Hi I am trying to evaluate a integral and I am hoping for some assistance
$$\int \frac{9x^2}{(x^6+9)} dx $$
I have rewritten the problem as shown below
$$\int 9x^2(x^6+9)^{-1}dx$$
Therefore I attempted the question by using integration by parts
$$\int udv = uv- \int vdu$$
$$u = (x^6+9)^{-1}$$ $$du = -6x^5(x^6+9)^{-2} dx$$
$$dv = 9x^2dx$$ $$v = 3x^3$$
Therefore substituting into the integration by parts formula we get
$$\int 9x^2(x^6+9)^{-1} dx = 3x^3(x^6+1)^{-1} - \int -18x^8(x^6+9)^{-2} dx$$
$$\int 9x^2(x^6+9)^{-1} dx = 3x^3(x^6+1)^{-1} - \int 3x^3 \frac{-6x^5}{(x^6+9)^2}dx$$
Then i tried using integration by substitution here
$$let u = x^6+9$$
$$\frac{du}{dx} = 6x^5$$
$$\frac{du}{6x^5} = dx$$
$$\int 9x^2(x^6+1)^{-1} dx = 3x^3(x^6+1)^{-1} - \int \frac{-3x^3}{u^2}du$$
This is where i have reached in terms of evaluating the problem When making the substitution I have gotten a $3x^3$ within the integral I am hoping someone can help evaluate this integral.

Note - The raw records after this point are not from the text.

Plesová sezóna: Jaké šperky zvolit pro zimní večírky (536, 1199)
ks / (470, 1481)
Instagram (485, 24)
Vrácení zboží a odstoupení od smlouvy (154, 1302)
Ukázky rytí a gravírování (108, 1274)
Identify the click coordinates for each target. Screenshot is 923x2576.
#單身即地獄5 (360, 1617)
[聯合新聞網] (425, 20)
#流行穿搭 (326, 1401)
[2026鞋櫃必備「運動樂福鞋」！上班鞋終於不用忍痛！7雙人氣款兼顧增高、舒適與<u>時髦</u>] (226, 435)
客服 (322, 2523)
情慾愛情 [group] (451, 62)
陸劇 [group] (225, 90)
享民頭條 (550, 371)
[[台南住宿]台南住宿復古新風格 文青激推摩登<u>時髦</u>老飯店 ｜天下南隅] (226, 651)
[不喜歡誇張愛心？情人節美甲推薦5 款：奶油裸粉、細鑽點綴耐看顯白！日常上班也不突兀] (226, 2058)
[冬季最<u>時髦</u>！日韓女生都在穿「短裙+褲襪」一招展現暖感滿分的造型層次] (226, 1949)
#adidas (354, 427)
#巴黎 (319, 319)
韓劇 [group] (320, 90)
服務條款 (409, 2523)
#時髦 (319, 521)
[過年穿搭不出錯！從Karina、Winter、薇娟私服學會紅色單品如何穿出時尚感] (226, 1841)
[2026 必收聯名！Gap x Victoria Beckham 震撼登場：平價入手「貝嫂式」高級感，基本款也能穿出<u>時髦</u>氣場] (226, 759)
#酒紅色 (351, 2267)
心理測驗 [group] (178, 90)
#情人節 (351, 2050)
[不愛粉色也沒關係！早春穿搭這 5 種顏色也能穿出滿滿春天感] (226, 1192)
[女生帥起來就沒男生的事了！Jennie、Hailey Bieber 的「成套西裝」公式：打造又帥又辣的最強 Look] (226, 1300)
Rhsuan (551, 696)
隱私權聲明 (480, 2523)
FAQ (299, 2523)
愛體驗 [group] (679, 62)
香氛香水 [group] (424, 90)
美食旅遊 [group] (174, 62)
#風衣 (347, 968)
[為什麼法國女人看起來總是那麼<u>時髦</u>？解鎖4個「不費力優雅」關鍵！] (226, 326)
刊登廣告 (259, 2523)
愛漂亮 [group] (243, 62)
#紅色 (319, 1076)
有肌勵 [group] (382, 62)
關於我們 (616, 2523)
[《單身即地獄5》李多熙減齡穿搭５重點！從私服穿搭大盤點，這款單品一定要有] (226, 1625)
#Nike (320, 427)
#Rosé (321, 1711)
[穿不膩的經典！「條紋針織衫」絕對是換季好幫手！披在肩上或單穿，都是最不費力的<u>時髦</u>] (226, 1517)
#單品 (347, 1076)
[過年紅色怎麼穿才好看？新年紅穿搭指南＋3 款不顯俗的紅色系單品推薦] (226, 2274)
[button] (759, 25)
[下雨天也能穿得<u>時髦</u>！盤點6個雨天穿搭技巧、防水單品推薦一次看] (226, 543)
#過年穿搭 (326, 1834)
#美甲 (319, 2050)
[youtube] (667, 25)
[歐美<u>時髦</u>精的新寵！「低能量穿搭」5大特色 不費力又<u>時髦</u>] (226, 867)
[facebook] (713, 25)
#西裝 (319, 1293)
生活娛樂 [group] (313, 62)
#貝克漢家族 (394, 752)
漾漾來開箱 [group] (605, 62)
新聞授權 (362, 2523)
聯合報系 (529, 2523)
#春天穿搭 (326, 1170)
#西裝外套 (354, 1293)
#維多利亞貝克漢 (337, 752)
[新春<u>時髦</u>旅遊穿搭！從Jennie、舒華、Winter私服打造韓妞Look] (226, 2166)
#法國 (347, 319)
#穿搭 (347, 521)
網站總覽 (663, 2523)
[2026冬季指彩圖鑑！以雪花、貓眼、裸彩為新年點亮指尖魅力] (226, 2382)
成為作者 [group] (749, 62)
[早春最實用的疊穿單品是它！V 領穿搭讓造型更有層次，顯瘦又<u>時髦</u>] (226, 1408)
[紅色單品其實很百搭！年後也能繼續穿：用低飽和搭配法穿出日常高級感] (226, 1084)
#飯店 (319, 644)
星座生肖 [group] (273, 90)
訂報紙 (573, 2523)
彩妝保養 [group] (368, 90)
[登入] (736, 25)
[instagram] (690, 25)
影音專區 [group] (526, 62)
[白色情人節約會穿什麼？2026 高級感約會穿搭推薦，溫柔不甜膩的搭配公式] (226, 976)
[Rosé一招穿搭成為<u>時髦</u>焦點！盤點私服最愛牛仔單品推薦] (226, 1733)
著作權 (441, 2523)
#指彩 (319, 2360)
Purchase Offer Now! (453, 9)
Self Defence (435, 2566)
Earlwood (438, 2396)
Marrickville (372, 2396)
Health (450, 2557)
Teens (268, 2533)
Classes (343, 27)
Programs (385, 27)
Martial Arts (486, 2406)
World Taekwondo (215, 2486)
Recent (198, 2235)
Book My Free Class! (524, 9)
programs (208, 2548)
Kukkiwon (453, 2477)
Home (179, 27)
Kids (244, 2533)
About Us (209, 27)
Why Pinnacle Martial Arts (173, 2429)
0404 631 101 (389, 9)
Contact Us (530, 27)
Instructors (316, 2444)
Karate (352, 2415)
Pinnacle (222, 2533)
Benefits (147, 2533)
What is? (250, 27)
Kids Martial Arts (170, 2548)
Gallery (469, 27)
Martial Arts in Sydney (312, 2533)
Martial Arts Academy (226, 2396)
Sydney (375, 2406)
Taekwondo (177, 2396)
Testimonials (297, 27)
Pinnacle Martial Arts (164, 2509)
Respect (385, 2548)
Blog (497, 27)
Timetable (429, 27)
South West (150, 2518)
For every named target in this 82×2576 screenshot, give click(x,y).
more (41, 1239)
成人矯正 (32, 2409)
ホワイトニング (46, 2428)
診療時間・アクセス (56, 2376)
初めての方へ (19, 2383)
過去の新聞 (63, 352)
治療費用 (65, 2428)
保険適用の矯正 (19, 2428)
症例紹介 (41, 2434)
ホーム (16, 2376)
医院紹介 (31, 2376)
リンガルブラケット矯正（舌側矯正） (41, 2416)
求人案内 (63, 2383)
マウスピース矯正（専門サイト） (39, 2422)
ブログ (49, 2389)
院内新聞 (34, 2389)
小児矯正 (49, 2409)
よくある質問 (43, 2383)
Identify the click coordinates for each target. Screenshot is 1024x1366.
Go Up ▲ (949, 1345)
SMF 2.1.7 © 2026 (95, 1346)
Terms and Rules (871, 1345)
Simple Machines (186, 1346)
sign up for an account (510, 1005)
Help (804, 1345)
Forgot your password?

Now i am working on Picards Method of successive approximations
$$y_0 = y_0 \int f(x,y_0) dx$$
the ODE given was $$y' = \frac{x^2}{y^2+1}$$
$$x_0 = 0, y_0 =0$$
Therefore first approximation given by the following
$$y_1 = y_0 + \int f(x,y_0)dx$$
therefore y1
$$y_1 = 0 + \int \frac{x^2}{0+1} dx$$
$$y_1 = \frac{x^3}{3}$$
Second approximation
$$y_2 = y_0 + \int f(x,y_1)dx$$
Therefore we get the following
$$y_2 = 0 + \int \frac{x^2}{\frac{x^6}{9}+1} dx$$
and this is why i am trying to evalaute the integral but the solution which i am seeing is in the form
$$y = \frac{x^3}{3}+\frac{-x^9}{81}$$
and i am trying to see how they arrvied at this answer
$$I=\int \frac{9x^2}{(x^6+9)} dx$$ $$I=\int \frac{3dx^3}{(x^3)^2+9} =\int \frac{dx^3/3}{(x^3/3)^2+1} $$ $$I=\int \frac{du}{u^2+1} $$ Where $u=\dfrac {x^3}3$. Then use the $\arctan $ function. $$I=\arctan u +C=\arctan \left(\dfrac {x^3}3 \right)+C $$